However, Lekovic et al [ 16 ] demonstrated that the use of the bone graft did not enhance the effect of the membrane with respect to the level of clinical attachment in furcation defects. The mean vertical probing depth values at the mid furcation area between the test and control groups at the baseline were not statistically significant.

Between the two groups, the mean reduction in the vertical probing depth in the test group was 1.

[Furcation involvement and its management].

This was less favorable than the conclusion from the systematic review reported by Murphy and Gunsolley,[ 17 ] which showed that GTR had more reduction in vertical invokvement depth compared to the Open Flap Debridement OFD controls.

However, the vertical probing depth data obtained in this study was in agreement with the studies of Onvolvement et al ,[ 18 ] Couri et al,[ 19 ] Cury et al [ 20 ] and Tsao et al ,[ 21 ihs which demonstrated that the changes in the vertical probing depth at the furcation sites between the baseline and six months were not statistically significant in all the groups.
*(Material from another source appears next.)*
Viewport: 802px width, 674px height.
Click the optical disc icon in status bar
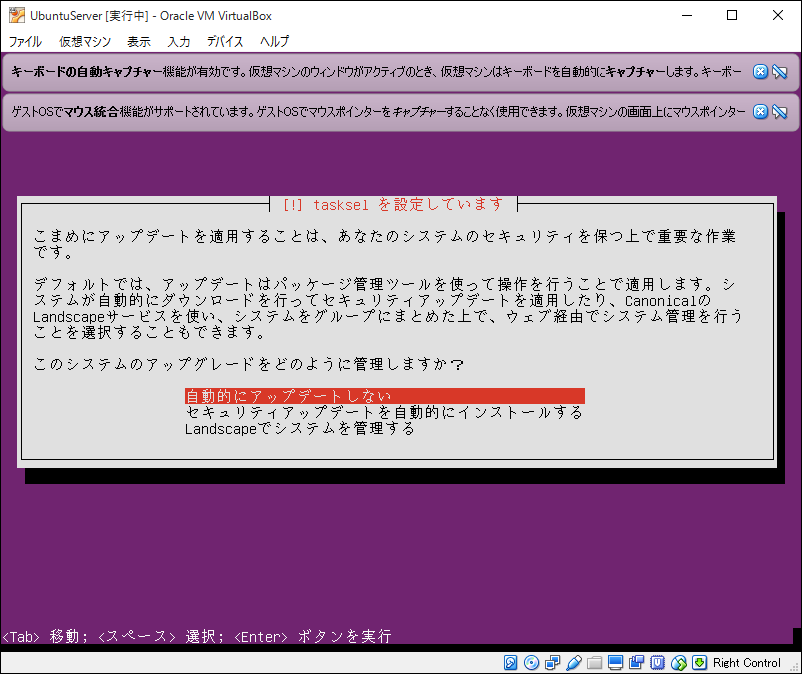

The primary response variable in the treatment of furcation defects is the attachment level in the horizontal direction.

Both the treatment modalities resulted in the reduction of horizontal probing depth values. These results were in agreement with Lekovic et al [ 16 ] and Anderegg et al. These changes reflect reduction of the horizontal inter-radicular probe penetration.

The reason for this effect can either be the formation of new connective tissue attachment or of a long junctional epithelium between the root surfaces and the newly formed dense soft tissues. A radiographic examination revealed that no complete furcation closure was achieved in any of the defect sites.

However, reduction in the mean horizontal probing depth suggested a considerable change from grade II to grade I in all of the defects studied.

Quantitative radiographic evaluation was not undertaken in the present study; however, comparisons between the initial and six-month postoperative radiographs revealed better radiographic bone level improvement in the GTR group, in which an increased radio-opacity around the furcation area appeared as a pattern, at the six-month postoperative evaluation.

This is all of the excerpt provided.